Our travel habits and patterns could change dramatically when the COVID-19 lockdown is lifted. To deal with these changes, Rob Whitehead argues that London’s transport system will need a radical rethink.
Extraordinary times call for unprecedented measures. Londoners, apart from our keyworkers, are locked down. We have shut down all but the most vital arteries of London’s physical economy.
The second order effects of these measures are starting to be revealed. London’s transport system: crazy, complex, but comprehensive and much envied, risks imploding under the weight of staying open for the heroic few, as its income almost vanishes.
Last week Transport for London (TfL) sources declared it ‘will run out of cash by the end of the month’. If true, this is startling. To mitigate this, it is placing one-third of its staff on furlough. TfL has an annual budget in the order of £10 billion. But since March 2018, TfL is one of the only transport authorities in the world not to receive a direct grant from government to cover the day-to-day running costs of the services. With more than two-thirds of its income from fares, and with passenger numbers down around 95 per cent on the Tube and 85 per cent on buses, you can see why they’re in trouble.

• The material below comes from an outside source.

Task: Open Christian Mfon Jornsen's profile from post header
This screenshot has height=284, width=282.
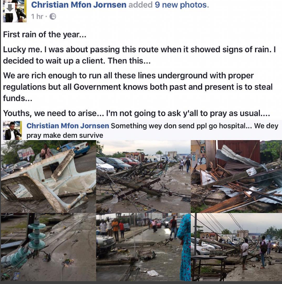Action: point(79,5)
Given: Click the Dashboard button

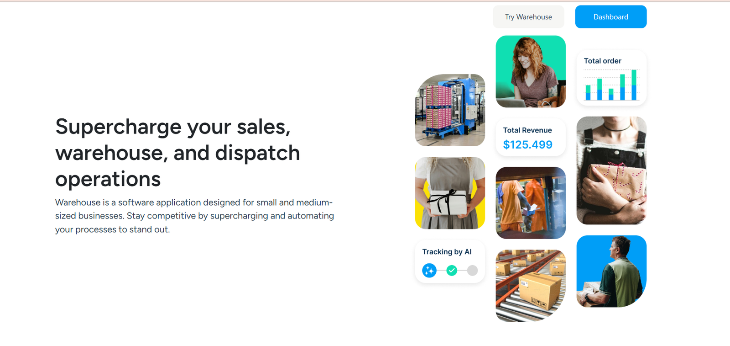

At the same time, London’s boroughs, who manage most of the capital’s roads and run many, often unsung, transport services, are seeing a chasm open in their accounts as parking income disappears. Yes, some costs will fall, but still one west London borough projects at least a £7 million shortfall this year. Overall, this looks to be ‘orders of magnitude worse’ than the financial squeeze of the austerity years according to one leading local transport figure. Yes, the government has already stepped in with some financial support, but more will be needed.
Transport authorities are also grappling with immediate pressures to manage social distancing on their pavements, roads, and parks. The pressure is building to emulate cities around the world that are adopting ‘tactical urbanism’ approaches to expand pavements into parking areas, set up temporary bike lanes, and even close some roads to cars entirely.
As if these two immediate pressures weren’t enough, there is a third, and even more thorny challenge.
Many previously rock solid assumptions about our transport future, and our individual preferences that underpin these, are being shattered. Before the virus hit, three in five (61 per cent) Londoners used the bus at least once a week, and half used the Tube (including Overground) with the same frequency. This could change dramatically when the lockdown is lifted. With personal safety in mind, we are likely to err on the side of private, not public, transport.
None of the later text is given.